Shouldn't lawmakers raise the bar on themselves and candidates first?

Rollin Olson

Santa Clarita

A smooth course

Re "Veterans wary of renovation of West L.A. golf course," Feb. 7

I want to clarify the VA Greater Los Angeles Healthcare System's partnership with U.S. VETS and the use of the Veterans Administration's Heroes Golf Course.

The primary purpose of the golf course is to serve as a VA-approved therapeutic recreation for veteran patient groups. It is also open to veterans and on a limited basis to the public.

U.S. VETS, a nonprofit enterprise that manages the golf course, submitted a development plan for the long-term operation that included a complementary partnership with UCLA. Discussions are ongoing, and the proposed development plan is not yet approved.

It is important to note that the VA has the ultimate responsibility and full authority for the operation of the golf course.

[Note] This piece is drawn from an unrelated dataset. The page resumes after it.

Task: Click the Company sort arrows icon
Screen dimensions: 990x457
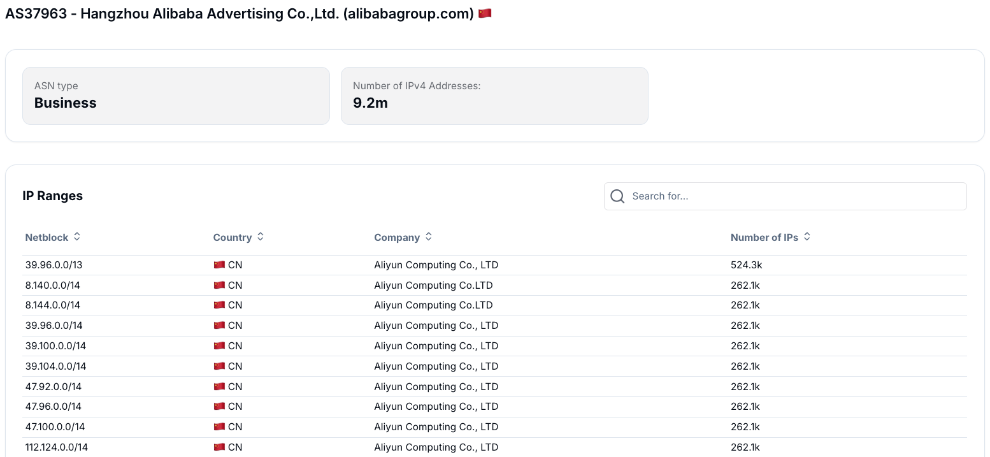Action: pyautogui.click(x=429, y=236)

The VA is fully committed to ensuring that any approved development plan will support veterans first.

Donna Beiter

Los Angeles

The writer is director of the VA Greater Los Angeles Healthcare System.

Head games?

Re "Conclusions on teachers confirmed," Feb. 7

The University of Colorado analysis states that about 50% of the Los Angeles Unified School District teachers that The Times' value-added study divided into five equal groups could not be reliably distinguished from average. The Times headlines its article, "Conclusions on teachers confirmed."

What would the percentage have to be to result in the headline, "Conclusions on teachers invalidated"? One hundred?